Веки еще сомкнуты, но проснувшееся сознание не обмануть — начался новый день. Джен переворачивается на другой бок, скомканная простыня собралась под плечом грубыми складками, содранное бедро ноет. Просыпаться не хочется совершенно. Джен лежит с закрытыми глазами, уткнувшись носом в подушку. Ему душно и неудобно лежать, и запах вчерашних носков, брошенных как обычно у кровати, почему-то сейчас чувствуется отчетливо, делает воздух в спальне спертым. Невыносимо хочется ссать. И это единственная достаточно веская причина оторвать чугунное тело от постели.
Пол холодный, в щель плотно сдвинутых штор заглядывает серое, хмурое. Джен сомнамбулой плетется к двери, распахивает ее, зевая широко, по-кошачьи.
— Упс, — Савва застыла напротив, в дверях комнаты Джа, растерявшись, что стоит сделать — нырнуть назад, захлопнув дверь перед одним из хозяев дома, или поздороваться.
— Привет, — выдавливает Джен, голос спросонья саднящий, непослушный. — Чего?
— Ничего, просто ты в трусах, — замечает Савва. Сама-то она уже в джинсах и футболке Джа, схваченной узлом в районе пупка.
— Я у себя дома вообще-то, — бурчит Джен.

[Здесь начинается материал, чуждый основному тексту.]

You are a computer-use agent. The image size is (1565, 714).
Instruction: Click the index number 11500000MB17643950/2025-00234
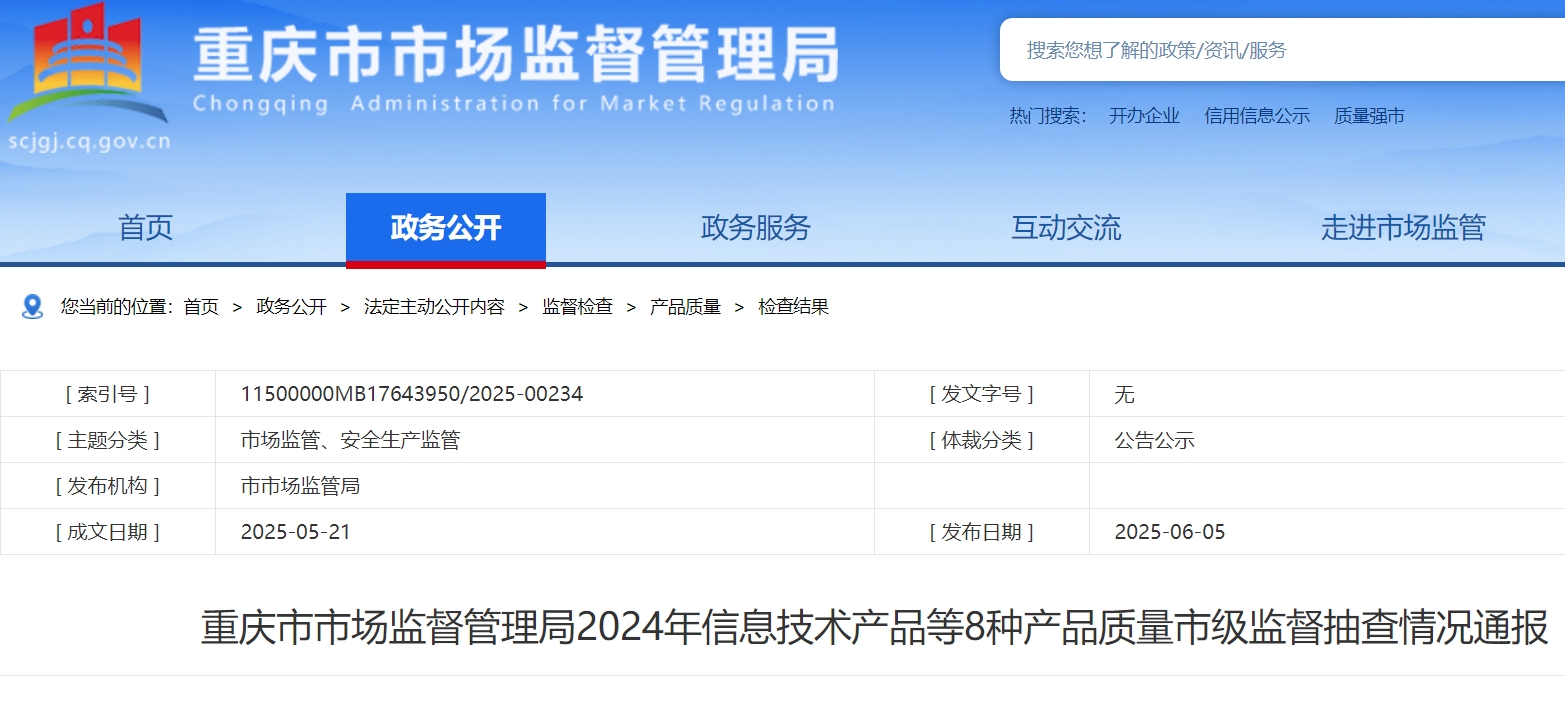[x=412, y=394]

Уборная справа между комнатами, на расстоянии вытянутой руки. Джен запирается в ней будто в бункере. Умывается холодной водой. Привычка, въевшаяся до рефлекса, требует побриться немедленно, Джен глядит в зеркало на ощетинившийся подбородок и решает пренебречь сегодня бритвой. А может, и завтра. И в ближайшую неделю. Какой толк от старых ритуалов, если жизнь начинается новая?
— Ну что, чувак, — мысленно говорит Джен хмурому отражению. — Ты три года валил невиновных, теперь не удивляйся, что Вселенная швыряет камни под колеса.